Mike Skutta Blog

Sitecore Cortex Content Tagging with Azure Cognitive Services Text Analytics Named Entities

2019-09-16
Mike Skutta

Intro

We had a requirement to use Azure Cognitive Services for content tagging within Sitecore. Azure Cognitive Services supports Named Entity Recognition as part of the Text Analytics Cognitive Service. I created a module that implements the Azure Cognitive Services Named Entity Recognition for the content tagging provider.

Overview

Sitecore 9.1+ includes the ability to tag content. This feature is called: Sitecore Cortex Content Tagging. Items in Sitecore can be tagged based on content from configured fields. Content Administrators tag content by navigating to the item they want to tag and selecting Tag item in the Home ribbon.

Tag Item

You can tag the item or tag the item with subitems.

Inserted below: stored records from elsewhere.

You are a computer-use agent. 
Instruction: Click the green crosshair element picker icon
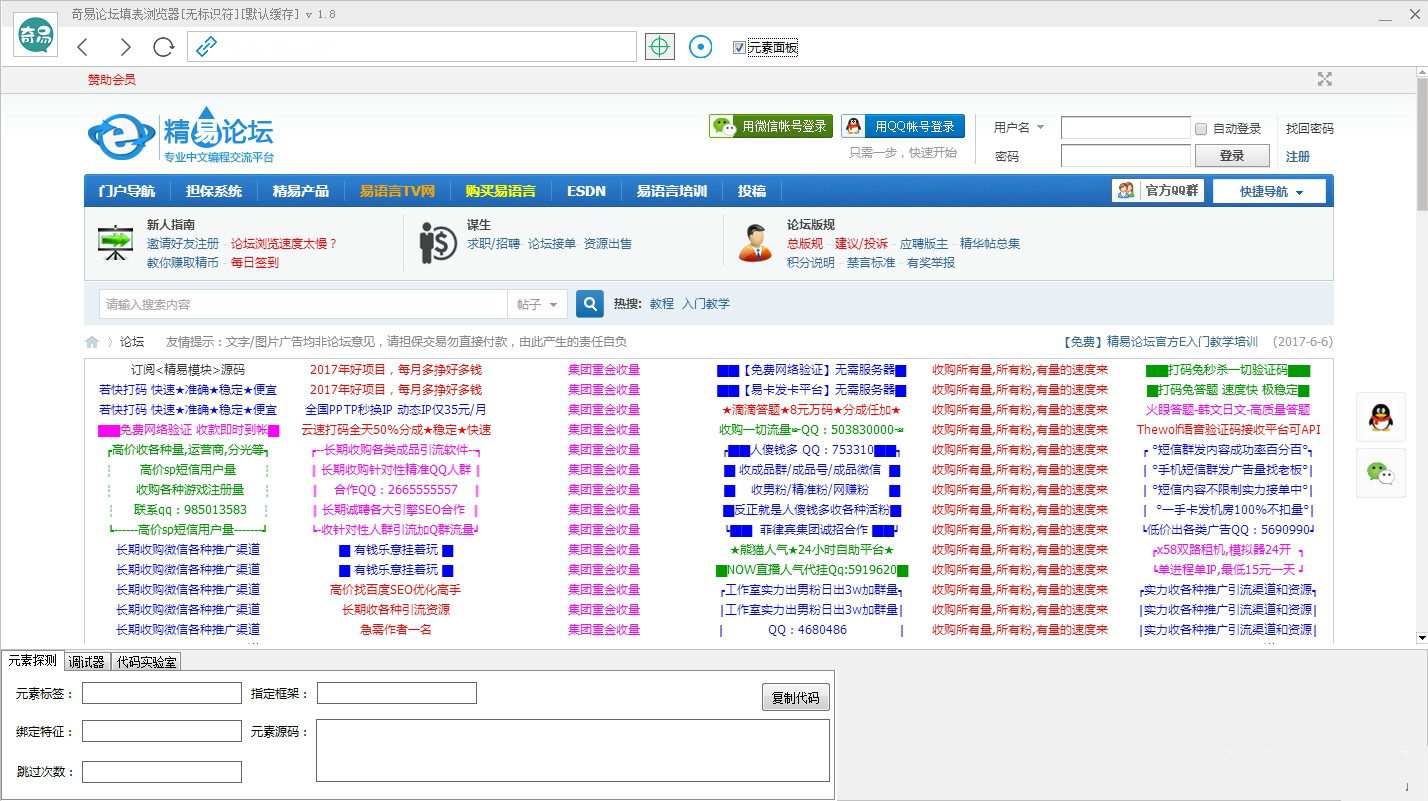click(660, 46)
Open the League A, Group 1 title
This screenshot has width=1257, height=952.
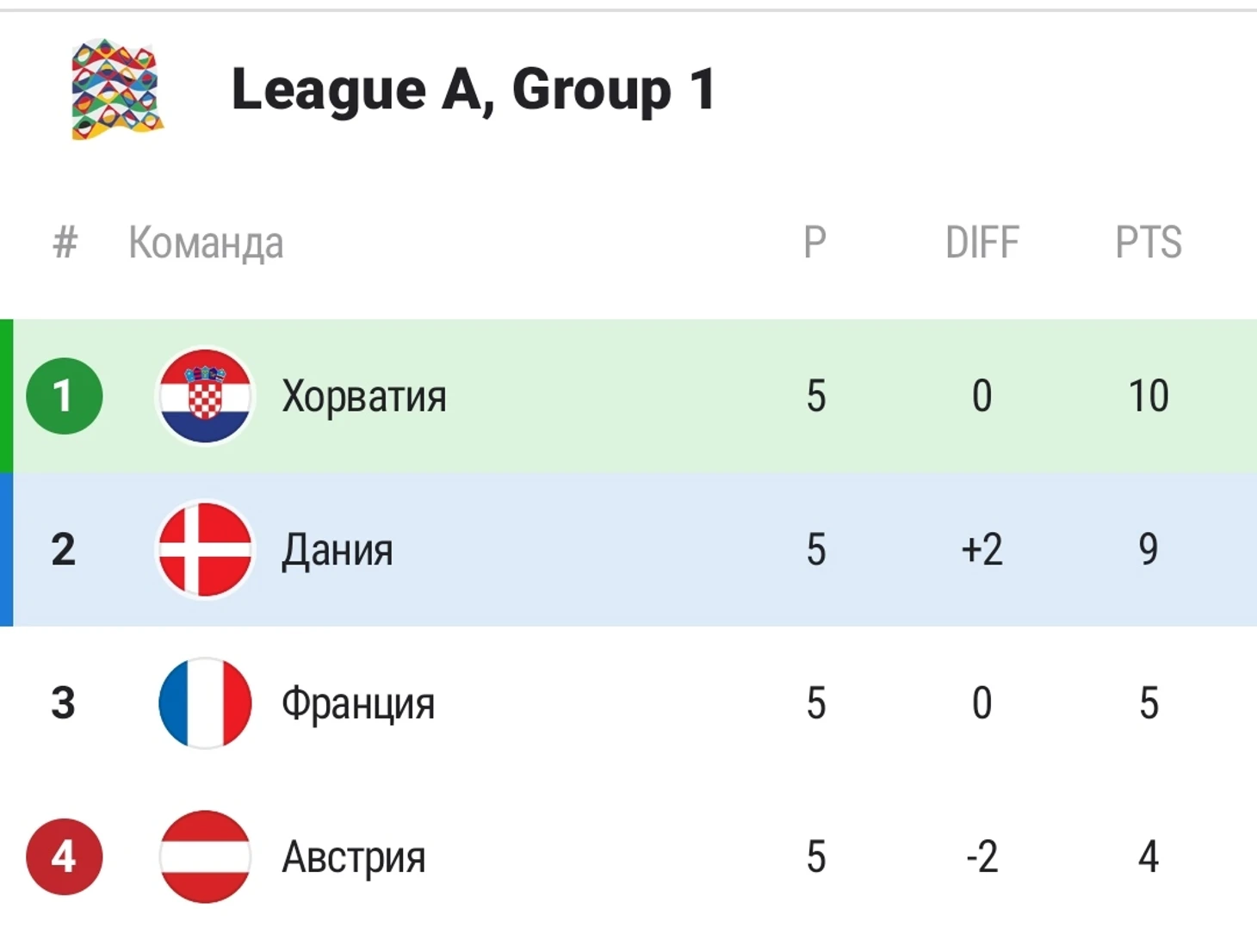[474, 91]
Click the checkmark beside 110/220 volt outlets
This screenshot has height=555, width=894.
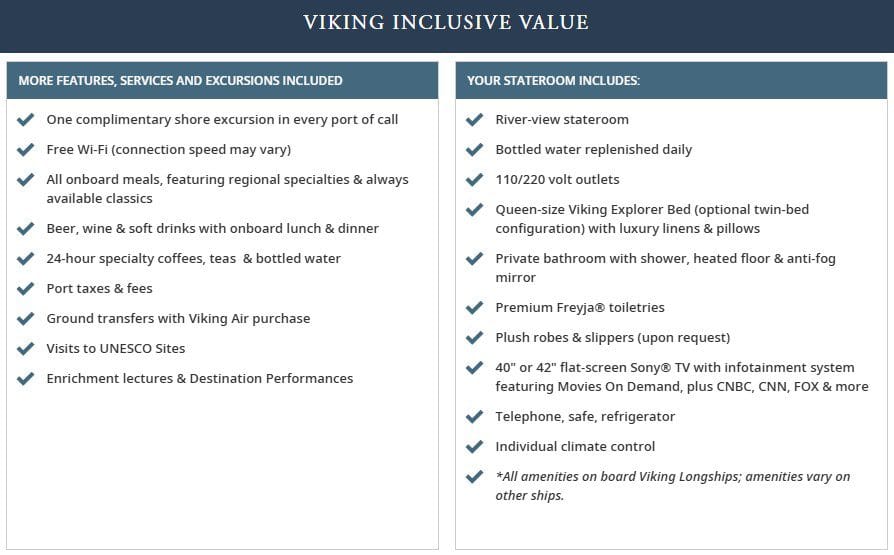[x=475, y=180]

Note: Content tagging is only enabled if the content tagging provider is configured.

Once the tagging is complete, the tags appear in the Tagging section of the item.

Tagging Section

The tags can then be used for various purposes on the site.

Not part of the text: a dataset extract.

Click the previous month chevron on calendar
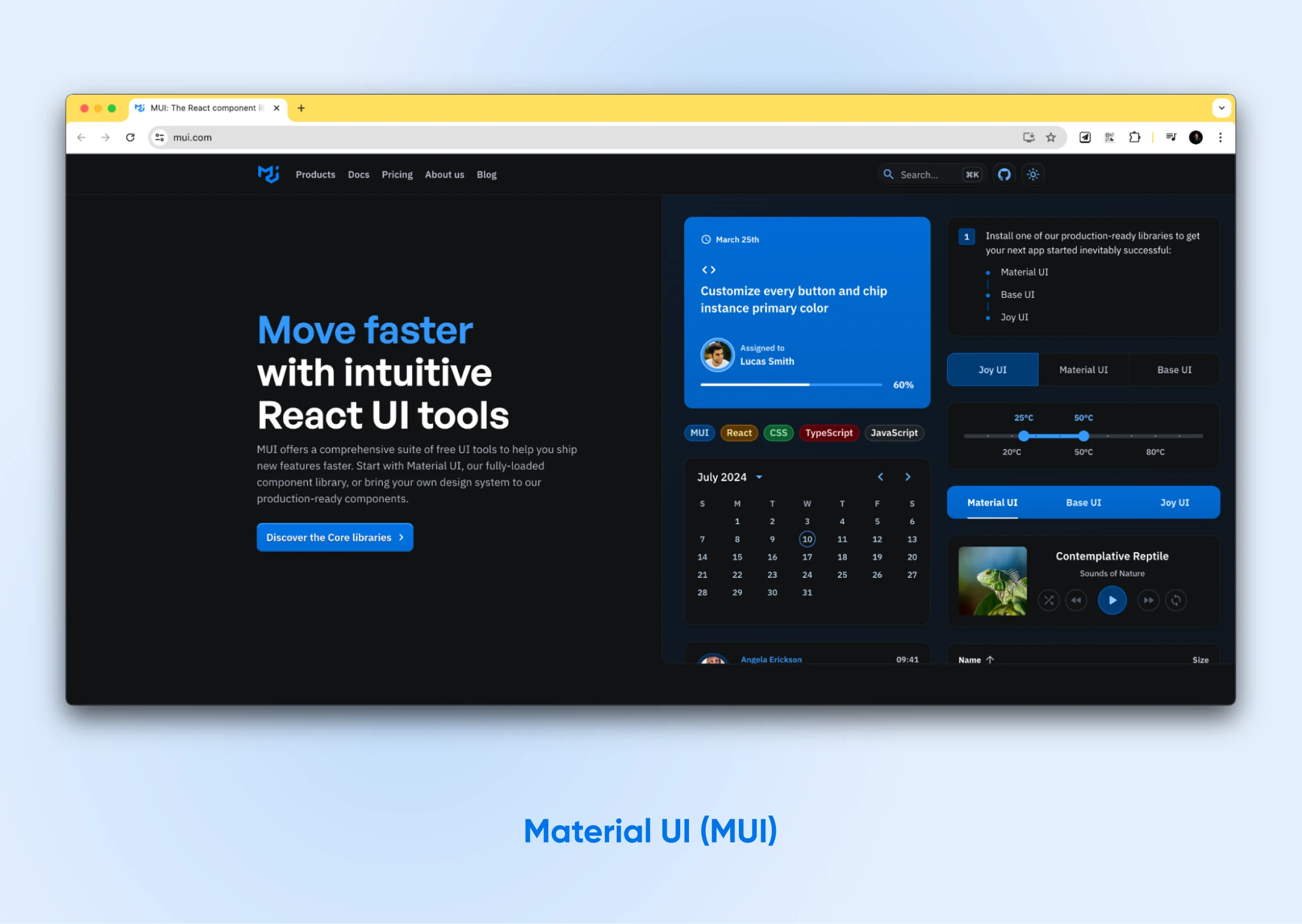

The tags are stored under /sitecore/system/Settings/Buckets/TagRepository in an item bucket.

Tag Repository

If you are interested in storing the tags directly in an organized content tree, there is the Custom Tagger Module created during the Sitecore Hackathon 2019 by Tomasz Juranek, Robert Debowski, and Rafal Dolzynski.

Content Tagging Provider

Sitecore Cortex Content Tagging is very pluggable. It is implemented using pipelines. Each pipeline step can be replaced with a custom implementation. Here is a good overview of the architecture. Out-of-the-box, Open Calais is configured as the content tagging provider.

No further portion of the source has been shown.